**Dataset records:**

------------------------------------------------------------------------

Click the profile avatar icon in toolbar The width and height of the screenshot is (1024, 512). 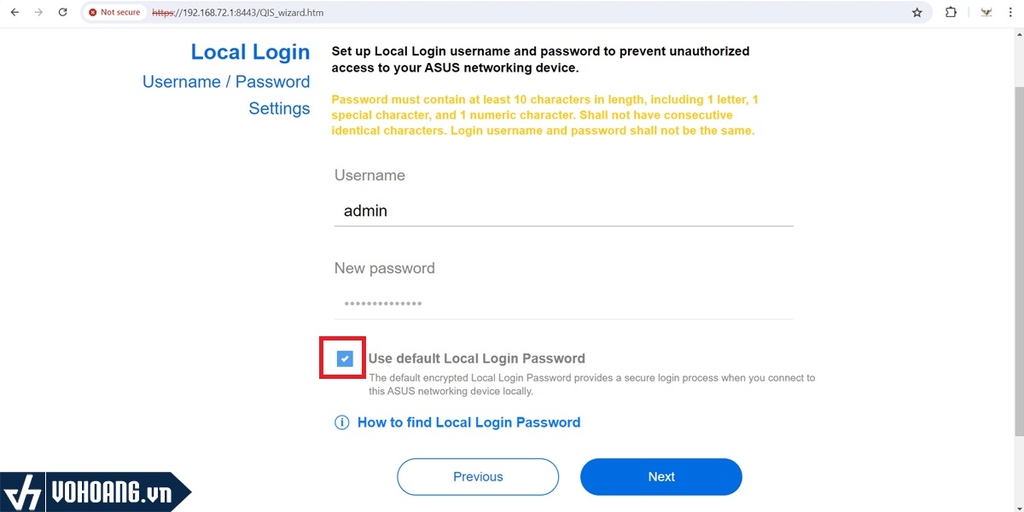click(x=987, y=13)
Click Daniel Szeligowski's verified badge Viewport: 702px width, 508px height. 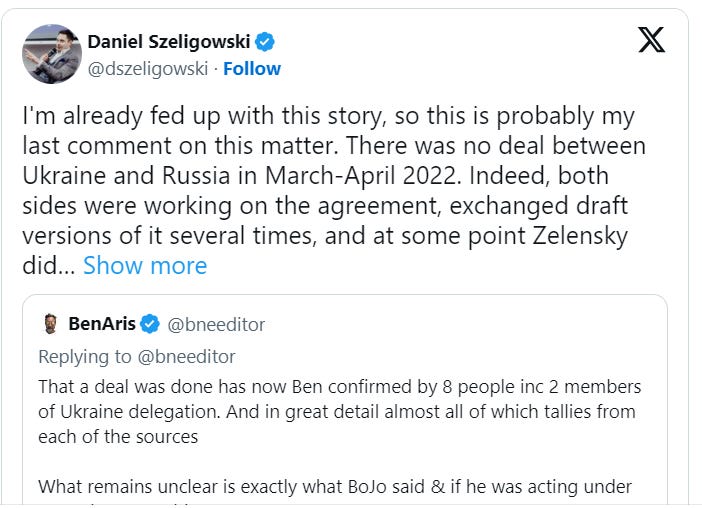pyautogui.click(x=265, y=42)
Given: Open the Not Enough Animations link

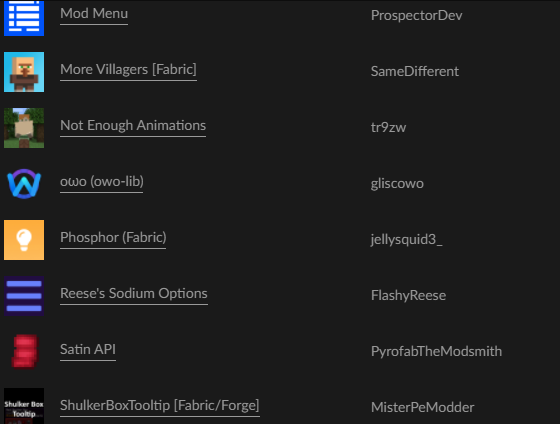Looking at the screenshot, I should pos(133,125).
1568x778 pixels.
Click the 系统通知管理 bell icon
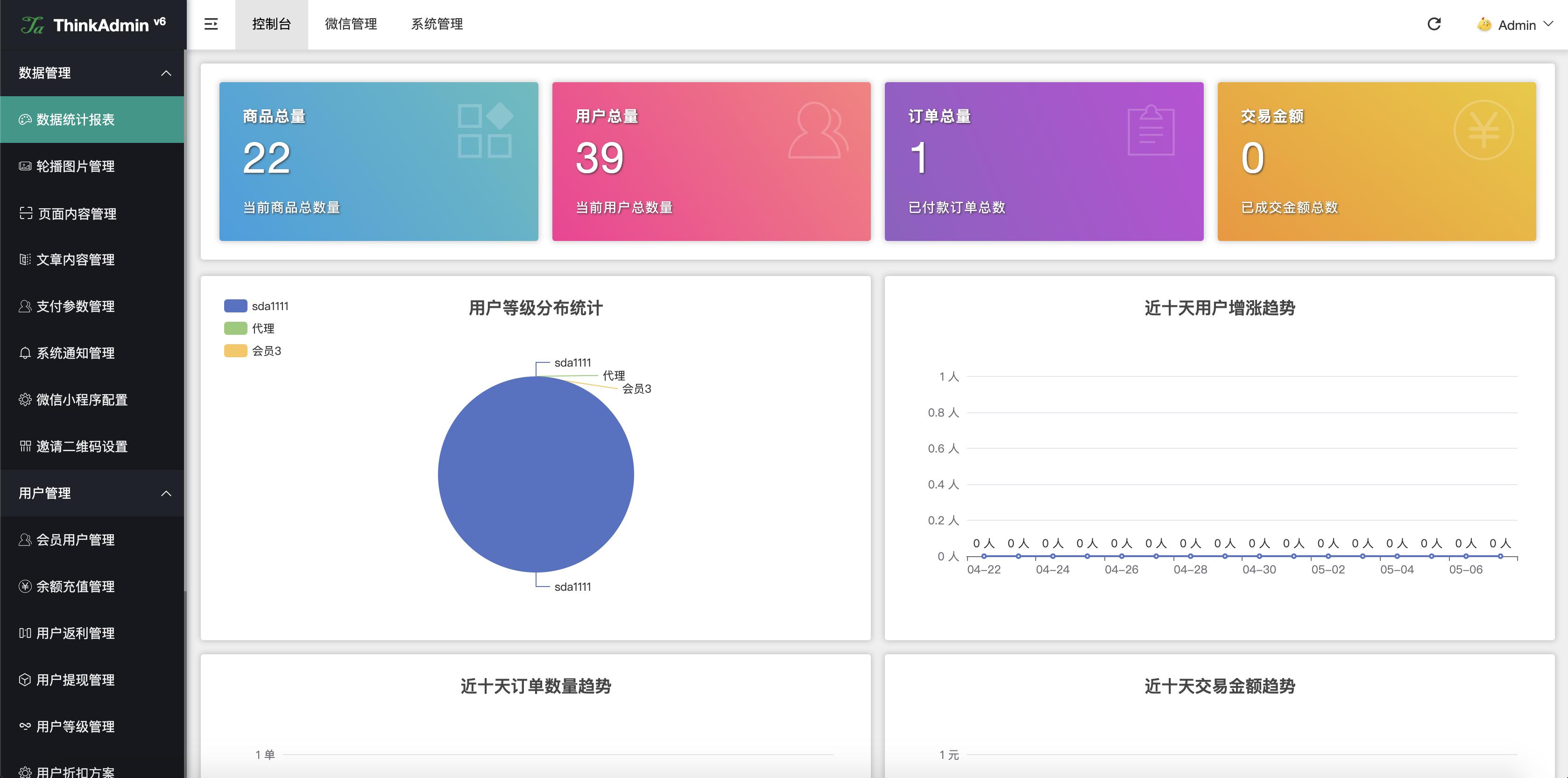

------------------------------------------------------------------------

**Goal of the exercise:**
Can you edit the part of the material that opens with the line containing "Given: Open the Not Enough Animations link" and runs through the end of the material, swapping "bell icon" for "notification icon" and leaving everything else as is? Give only those lines and leave the pictures out of your answer.

**Task response:**
Given: Open the Not Enough Animations link

Looking at the screenshot, I should pos(133,125).
1568x778 pixels.
Click the 系统通知管理 notification icon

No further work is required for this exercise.